We call Mr. Chuoi’s Bar and Huts (pronounced Chew-ee). We talk to Mr. Choui who says he has bungalows available and will arrange a long tail boat to pick us up in Khuraburi. After lunch, we board our bus. An attendant comes by after awhile and collects our bus fare. We settle in for the two hour bus ride.
Khuraburi is the jumping off point for Koh Phra Thong and renowned diving at the Surin Islands National Park. There’s not much to the town – the bus station, a bank, a night market, and a few shops, restaurants, and hotels. We walk from the bus station to the main street and find a young woman at a dive shop who speaks English. We inquire about how to get to Khuraburi Pier to catch the boat to Mr. Chuoi’s. She arranges for a couple motorcycle taxis to take us.
These are literally motorcycles, with no sidecar like a saleng. The drivers wear green vests to show they are licensed motorcycle taxis. They give us each a helmet and we climb on to the seat behind them and hold on tight. After a half hour ride, we are deposited at a shelter on a dock next to a line of fishing boats. We sit on the benches in the shade and wait for our boat.
A man stops and chats with us. He too is wearing a colored vest, but his is either a faded orange or tan. He might be a motorcycle taxi driver or maybe some kind of security for the pier and the local market or maybe someone who helps tourists like us. I’m not sure. He calls Mr. Choui’s on his mobile phone for us. Mr. Choui says the boat will be there in “30 minutes.”
We wait. We wander through the market that’s set up along the road next to the pier. We get to the village on the other side of the market and buy some bottled water. We walk back to the dock and wait some more. Our new friend with the mobile phone comes by and calls Mr. Chuoi again. “30 minutes” we’re told.
Two and a half hours after the first “30 minutes,” a long tail boat stops at our dock. Some supplies are loaded on the boat. At first I think we’re the only passengers. A couple of Thai women ask if they could go along. They work at the Ecolodge on Koh Ra, the island just north of Koh Phra Thong. No problem.

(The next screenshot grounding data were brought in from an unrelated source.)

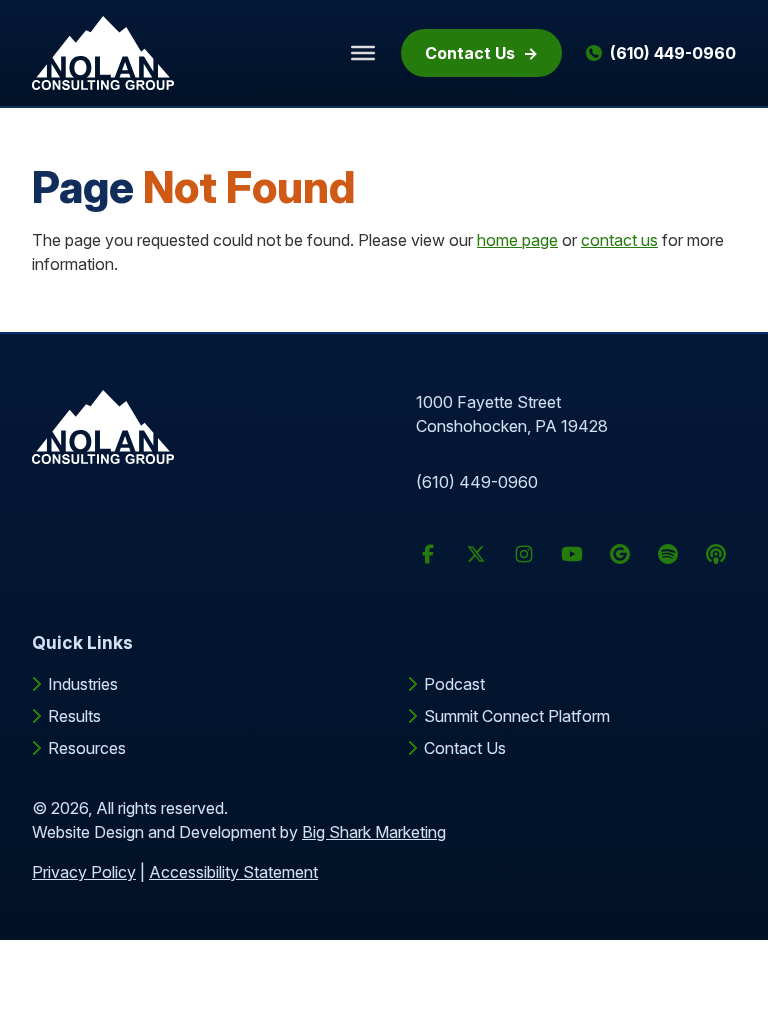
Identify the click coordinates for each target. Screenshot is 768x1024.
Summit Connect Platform (517, 716)
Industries (83, 684)
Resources (87, 748)
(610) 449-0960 (477, 482)
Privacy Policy (84, 872)
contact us (619, 240)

The long tail chugs along. We settle down for the hour long trip. Behind us a full moon rises above the hills behind Khuraburi. In front of us is a glorious sunset. We look forward, then back, forward and back. Awesome. Things work out as they work out. If the boat had shown up after the first “30 minutes,” we would not be giving the Thai ladies a ride. And we would not be seeing this amazing moonrise and sunset.
The light fades as we reach Koh Phra Thong. The boatman manuevers in the dark up an estuary and stops the boat at a dock. A short Thai man riding a saleng meets us: Mr. Choui. He drives us through Baan Lions, then out a paved road that soon turns into a sand track. We get off the saleng at one point so Mr. Choui can navigate a sand pit. We turn off the main track onto a small one and are there. Mr. Chuoi shows us to our bungalow and tells us the generator turns off at 10:00 p.m. No lights, no fan, no restaurant, and no bar after that. We have dinner then call it a night well before the lights are out.